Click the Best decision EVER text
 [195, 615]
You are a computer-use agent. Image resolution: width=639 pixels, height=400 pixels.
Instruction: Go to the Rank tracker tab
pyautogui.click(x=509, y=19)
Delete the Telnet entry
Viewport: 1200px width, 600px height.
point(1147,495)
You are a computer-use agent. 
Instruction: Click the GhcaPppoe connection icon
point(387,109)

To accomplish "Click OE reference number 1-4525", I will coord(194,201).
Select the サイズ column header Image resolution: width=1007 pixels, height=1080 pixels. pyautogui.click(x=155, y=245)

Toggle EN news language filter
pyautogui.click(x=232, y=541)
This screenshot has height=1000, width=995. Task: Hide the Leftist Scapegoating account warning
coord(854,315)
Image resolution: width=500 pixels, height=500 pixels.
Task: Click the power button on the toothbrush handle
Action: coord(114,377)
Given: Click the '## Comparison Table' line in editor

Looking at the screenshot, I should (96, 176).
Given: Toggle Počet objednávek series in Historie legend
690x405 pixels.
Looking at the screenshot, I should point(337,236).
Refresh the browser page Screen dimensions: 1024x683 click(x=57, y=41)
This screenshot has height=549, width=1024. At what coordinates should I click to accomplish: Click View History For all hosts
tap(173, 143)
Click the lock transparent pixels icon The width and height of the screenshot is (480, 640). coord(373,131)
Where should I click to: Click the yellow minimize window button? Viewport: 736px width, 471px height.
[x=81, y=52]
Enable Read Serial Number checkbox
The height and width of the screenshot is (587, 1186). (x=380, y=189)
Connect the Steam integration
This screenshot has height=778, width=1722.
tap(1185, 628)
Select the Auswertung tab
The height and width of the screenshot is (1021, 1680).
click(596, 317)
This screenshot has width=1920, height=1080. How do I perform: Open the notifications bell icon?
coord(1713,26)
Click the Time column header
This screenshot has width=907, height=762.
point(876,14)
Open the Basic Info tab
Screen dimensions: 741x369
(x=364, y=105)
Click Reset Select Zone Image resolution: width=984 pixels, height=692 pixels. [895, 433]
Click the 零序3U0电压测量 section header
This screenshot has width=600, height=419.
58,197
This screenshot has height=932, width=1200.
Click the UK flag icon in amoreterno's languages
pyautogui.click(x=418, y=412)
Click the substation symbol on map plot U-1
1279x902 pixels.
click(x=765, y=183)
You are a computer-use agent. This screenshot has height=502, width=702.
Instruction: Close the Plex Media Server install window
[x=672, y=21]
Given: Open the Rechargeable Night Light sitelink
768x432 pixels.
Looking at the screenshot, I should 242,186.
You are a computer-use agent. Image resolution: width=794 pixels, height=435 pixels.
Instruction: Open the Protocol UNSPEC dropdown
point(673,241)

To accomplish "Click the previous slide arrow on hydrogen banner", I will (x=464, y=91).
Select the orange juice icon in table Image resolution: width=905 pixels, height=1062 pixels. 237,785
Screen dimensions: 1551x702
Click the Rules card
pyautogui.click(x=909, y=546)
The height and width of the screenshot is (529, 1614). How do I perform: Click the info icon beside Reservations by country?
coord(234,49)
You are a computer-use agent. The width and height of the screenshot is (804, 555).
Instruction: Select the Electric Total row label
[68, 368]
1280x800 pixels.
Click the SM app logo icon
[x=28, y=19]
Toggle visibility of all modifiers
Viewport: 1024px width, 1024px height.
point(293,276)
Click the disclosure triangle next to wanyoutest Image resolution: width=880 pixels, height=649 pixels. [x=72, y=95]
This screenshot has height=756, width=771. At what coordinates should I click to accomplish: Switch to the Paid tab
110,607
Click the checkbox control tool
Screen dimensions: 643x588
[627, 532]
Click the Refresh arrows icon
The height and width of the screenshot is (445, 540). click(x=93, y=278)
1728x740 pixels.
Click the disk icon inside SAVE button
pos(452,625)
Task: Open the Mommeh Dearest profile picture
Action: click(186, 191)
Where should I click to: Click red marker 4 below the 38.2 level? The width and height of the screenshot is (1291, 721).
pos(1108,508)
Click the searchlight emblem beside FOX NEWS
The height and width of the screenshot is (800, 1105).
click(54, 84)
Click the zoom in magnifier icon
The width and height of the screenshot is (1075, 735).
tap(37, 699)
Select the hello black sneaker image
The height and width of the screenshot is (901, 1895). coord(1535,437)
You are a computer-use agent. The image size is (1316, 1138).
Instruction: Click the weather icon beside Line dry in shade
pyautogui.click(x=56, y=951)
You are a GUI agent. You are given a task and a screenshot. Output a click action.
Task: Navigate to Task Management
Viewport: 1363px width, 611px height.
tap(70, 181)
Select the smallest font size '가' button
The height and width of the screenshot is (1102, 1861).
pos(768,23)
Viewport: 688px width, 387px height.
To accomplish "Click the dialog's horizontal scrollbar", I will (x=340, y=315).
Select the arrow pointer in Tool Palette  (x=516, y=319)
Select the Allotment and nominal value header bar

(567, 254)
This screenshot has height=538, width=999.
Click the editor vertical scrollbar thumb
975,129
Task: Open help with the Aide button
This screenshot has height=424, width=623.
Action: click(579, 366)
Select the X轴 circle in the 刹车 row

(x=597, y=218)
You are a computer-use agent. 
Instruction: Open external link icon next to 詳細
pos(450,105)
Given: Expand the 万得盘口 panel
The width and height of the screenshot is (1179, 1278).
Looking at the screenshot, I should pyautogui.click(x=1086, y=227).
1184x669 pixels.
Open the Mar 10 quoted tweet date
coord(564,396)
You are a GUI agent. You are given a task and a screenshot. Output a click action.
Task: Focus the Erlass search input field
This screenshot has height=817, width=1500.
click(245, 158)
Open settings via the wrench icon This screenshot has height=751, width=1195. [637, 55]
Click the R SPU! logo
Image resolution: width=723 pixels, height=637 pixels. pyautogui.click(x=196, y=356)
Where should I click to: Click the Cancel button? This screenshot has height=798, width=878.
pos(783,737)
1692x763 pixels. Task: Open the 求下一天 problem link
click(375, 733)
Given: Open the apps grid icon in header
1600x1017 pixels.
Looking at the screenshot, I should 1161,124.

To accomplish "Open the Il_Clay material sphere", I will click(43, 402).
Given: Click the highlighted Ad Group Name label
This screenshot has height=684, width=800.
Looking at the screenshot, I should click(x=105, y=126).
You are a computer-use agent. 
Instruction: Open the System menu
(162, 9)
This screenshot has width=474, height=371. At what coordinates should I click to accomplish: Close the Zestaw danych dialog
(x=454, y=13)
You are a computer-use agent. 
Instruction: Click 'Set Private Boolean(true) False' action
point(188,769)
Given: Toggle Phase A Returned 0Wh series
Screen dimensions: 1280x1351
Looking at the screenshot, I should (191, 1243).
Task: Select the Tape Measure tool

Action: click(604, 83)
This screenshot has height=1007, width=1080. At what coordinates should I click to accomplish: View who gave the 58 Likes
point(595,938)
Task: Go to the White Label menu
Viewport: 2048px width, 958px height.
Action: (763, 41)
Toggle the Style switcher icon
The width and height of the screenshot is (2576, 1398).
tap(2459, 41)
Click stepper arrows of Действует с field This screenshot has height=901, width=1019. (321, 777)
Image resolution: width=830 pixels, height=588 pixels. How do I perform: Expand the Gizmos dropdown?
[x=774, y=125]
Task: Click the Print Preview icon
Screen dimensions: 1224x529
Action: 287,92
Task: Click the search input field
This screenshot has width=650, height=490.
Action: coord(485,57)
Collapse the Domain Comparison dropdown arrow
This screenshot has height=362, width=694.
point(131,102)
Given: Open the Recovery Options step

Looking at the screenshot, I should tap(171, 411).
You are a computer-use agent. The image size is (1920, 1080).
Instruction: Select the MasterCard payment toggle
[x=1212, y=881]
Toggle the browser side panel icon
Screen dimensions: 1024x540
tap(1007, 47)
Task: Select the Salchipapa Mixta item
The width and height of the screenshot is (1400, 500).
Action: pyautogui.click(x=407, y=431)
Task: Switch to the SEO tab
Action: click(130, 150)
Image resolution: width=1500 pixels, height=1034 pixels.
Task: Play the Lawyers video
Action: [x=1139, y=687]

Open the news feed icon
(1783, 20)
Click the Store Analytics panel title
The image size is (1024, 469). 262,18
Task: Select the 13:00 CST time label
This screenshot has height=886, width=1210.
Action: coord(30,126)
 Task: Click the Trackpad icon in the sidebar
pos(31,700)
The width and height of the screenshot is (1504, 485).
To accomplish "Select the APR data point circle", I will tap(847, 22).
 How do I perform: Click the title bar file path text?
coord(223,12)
○ ○ ○
■ ASSIGNMENT
The answer must consist of every line above that holds the string "will", copied exactly.

■ ANSWER TO THE PROBLEM
To accomplish "Click OE reference number 1-4525", I will coord(194,201).
To accomplish "Click the previous slide arrow on hydrogen banner", I will (x=464, y=91).
To accomplish "Click the dialog's horizontal scrollbar", I will (x=340, y=315).
To accomplish "Open the Il_Clay material sphere", I will click(43, 402).
To accomplish "Select the APR data point circle", I will tap(847, 22).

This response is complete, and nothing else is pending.